EMR Spark Streaming nodes provide high-throughput, fault-tolerant processing for real-time data streams, which helps you quickly recover from data stream errors. This topic describes how to create an EMR Spark Streaming node and develop a streaming task.
Prerequisites
An Alibaba Cloud EMR cluster is created and registered to DataWorks. For more information, see DataStudio (legacy): Register an EMR compute resource.
(Required if you use a RAM user to develop tasks) The RAM user is added to the DataWorks workspace as a member and is assigned the Develop or Workspace Administrator role. The Workspace Administrator role has more permissions than necessary. Exercise caution when you assign the Workspace Administrator role. For more information about how to add a member, see Add members to a workspace.

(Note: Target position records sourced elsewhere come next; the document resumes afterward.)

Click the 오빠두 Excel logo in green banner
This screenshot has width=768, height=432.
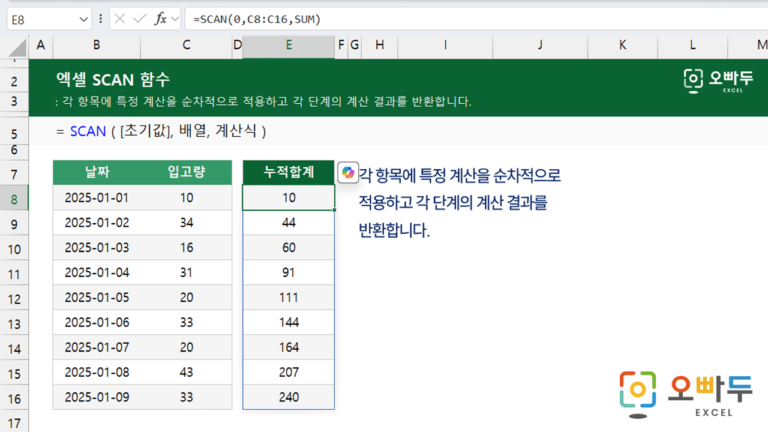tap(718, 81)
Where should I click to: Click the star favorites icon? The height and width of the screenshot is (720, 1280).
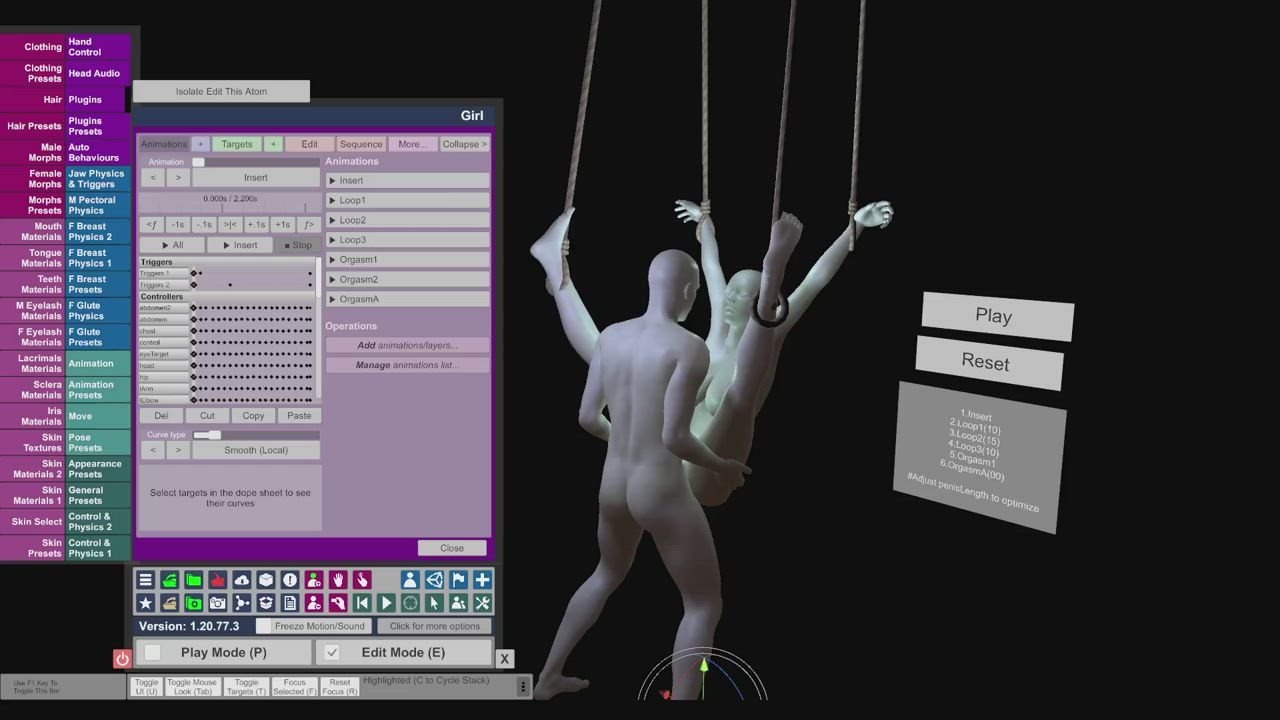pyautogui.click(x=146, y=603)
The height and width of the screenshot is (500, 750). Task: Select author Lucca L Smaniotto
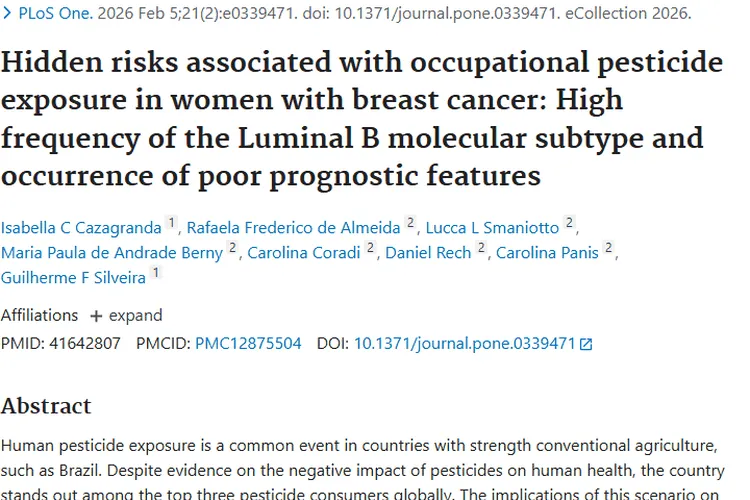(x=492, y=227)
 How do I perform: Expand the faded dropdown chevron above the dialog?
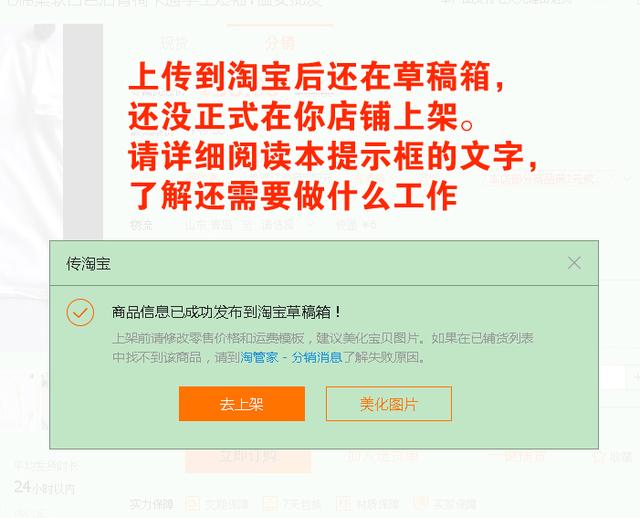(x=628, y=178)
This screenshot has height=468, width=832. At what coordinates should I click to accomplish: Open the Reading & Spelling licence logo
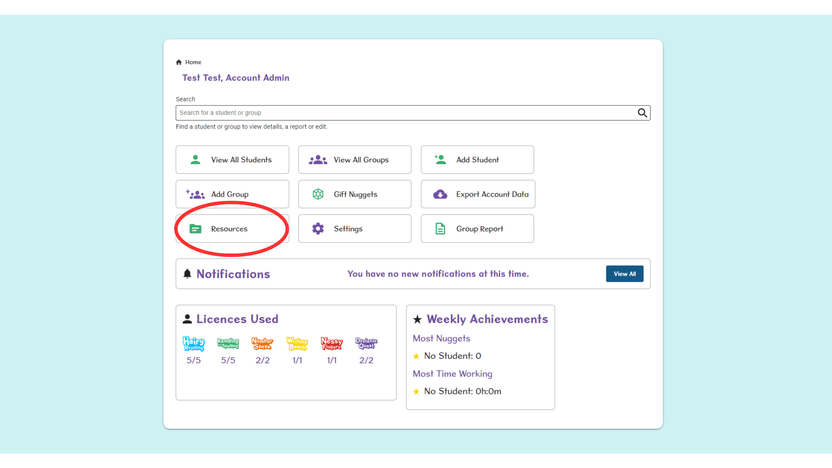pyautogui.click(x=228, y=343)
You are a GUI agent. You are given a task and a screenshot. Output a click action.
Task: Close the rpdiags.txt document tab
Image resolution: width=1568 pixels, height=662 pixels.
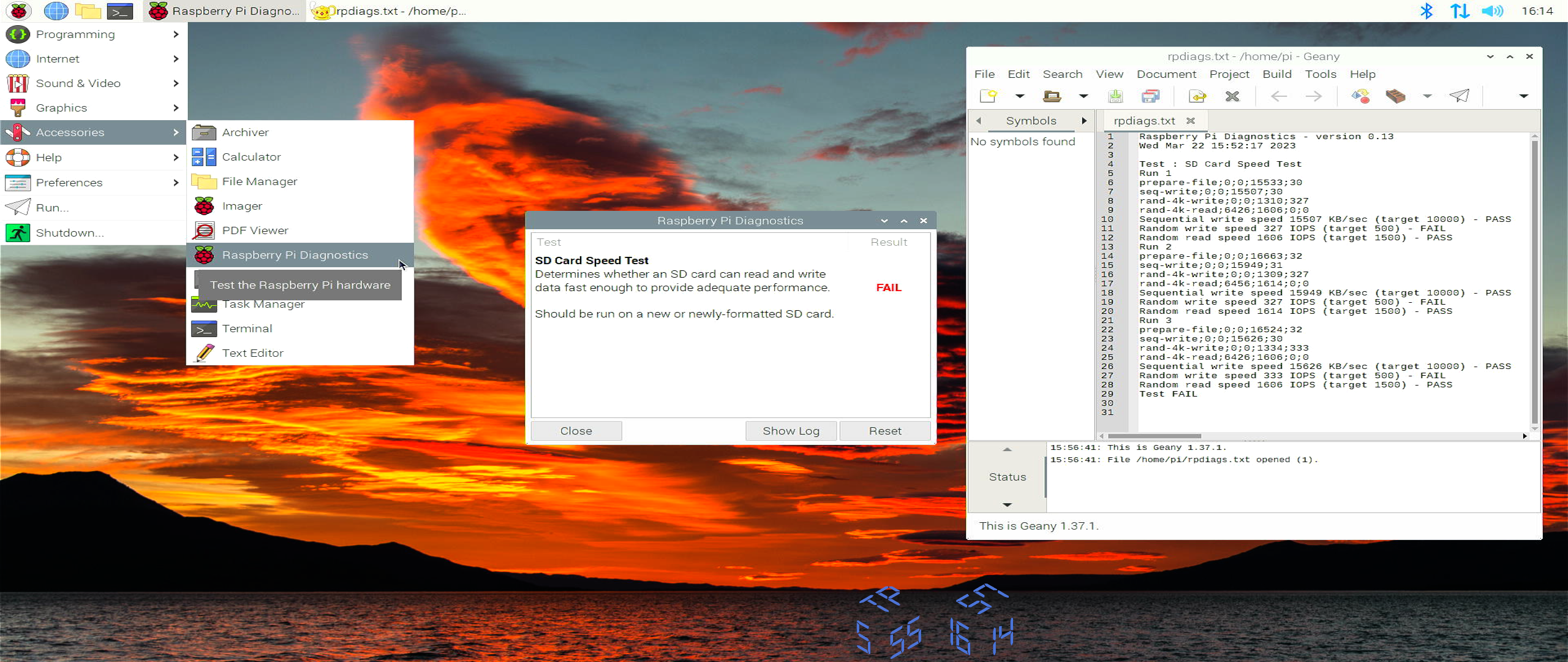coord(1190,121)
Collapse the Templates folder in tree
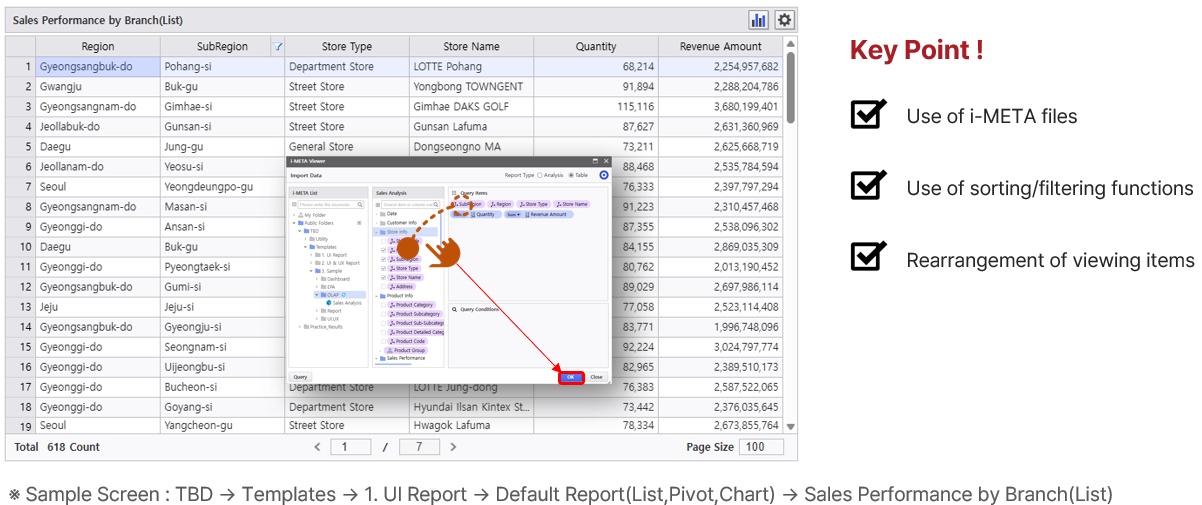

A serverless resource group is purchased and configured. The configurations include association with a workspace and network configuration. For more information, see Create and use a serverless resource group.

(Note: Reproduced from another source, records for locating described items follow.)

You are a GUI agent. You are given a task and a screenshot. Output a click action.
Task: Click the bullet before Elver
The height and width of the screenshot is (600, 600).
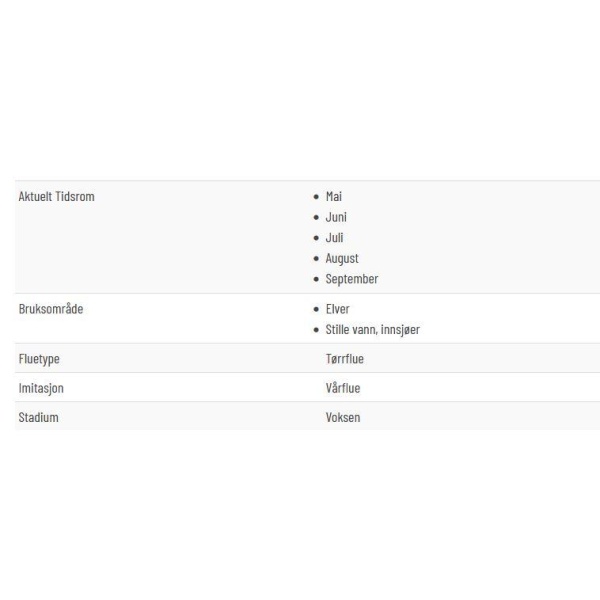316,309
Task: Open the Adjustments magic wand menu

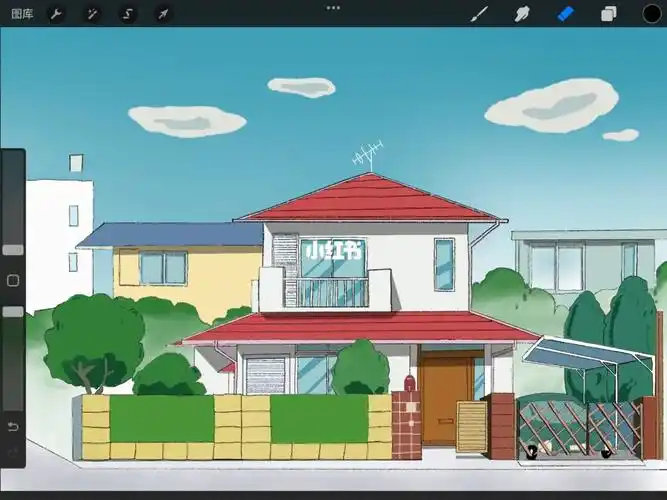Action: point(92,14)

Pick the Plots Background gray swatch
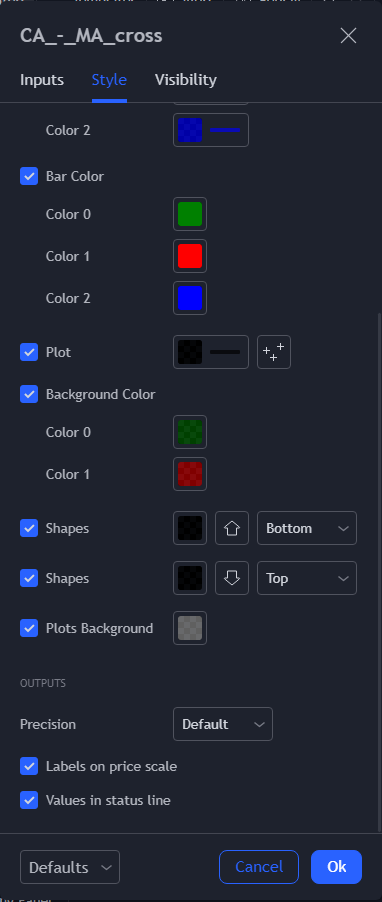pyautogui.click(x=190, y=628)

A workflow is created in DataStudio.
Development operations in different types of compute engines are performed based on workflows in DataStudio. Therefore, before you create a node, you must create a workflow. For more information, see Create a workflow.
Limits
-
This type of task can run only on a serverless resource group (recommended) or an exclusive resource group for scheduling.
-
You cannot use EMR Spark Streaming nodes to develop tasks for Spark clusters that run on EMR on ACK.
Step 1: Create an EMR Spark Streaming node
Go to the DataStudio page.
Log on to the DataWorks console. In the top navigation bar, select the desired region. In the left-side navigation pane, choose . On the page that appears, select the desired workspace from the drop-down list and click Go to Data Development.
-
Create an EMR Spark Streaming node.
-
In the Business Flow pane, right-click the target workflow and choose .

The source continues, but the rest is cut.